Information supplied: Begin

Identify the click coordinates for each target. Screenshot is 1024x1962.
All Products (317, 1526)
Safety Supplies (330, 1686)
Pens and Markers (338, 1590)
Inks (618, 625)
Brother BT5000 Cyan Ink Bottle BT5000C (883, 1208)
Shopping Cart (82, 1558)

Information supplied: End

#### Exercise:
Output the records in full. Match them exactly.

#### Exercise result:
Identify the click coordinates for each target. Screenshot is 1024x1962.
All Products (317, 1526)
Safety Supplies (330, 1686)
Pens and Markers (338, 1590)
Inks (618, 625)
Brother BT5000 Cyan Ink Bottle BT5000C (883, 1208)
Shopping Cart (82, 1558)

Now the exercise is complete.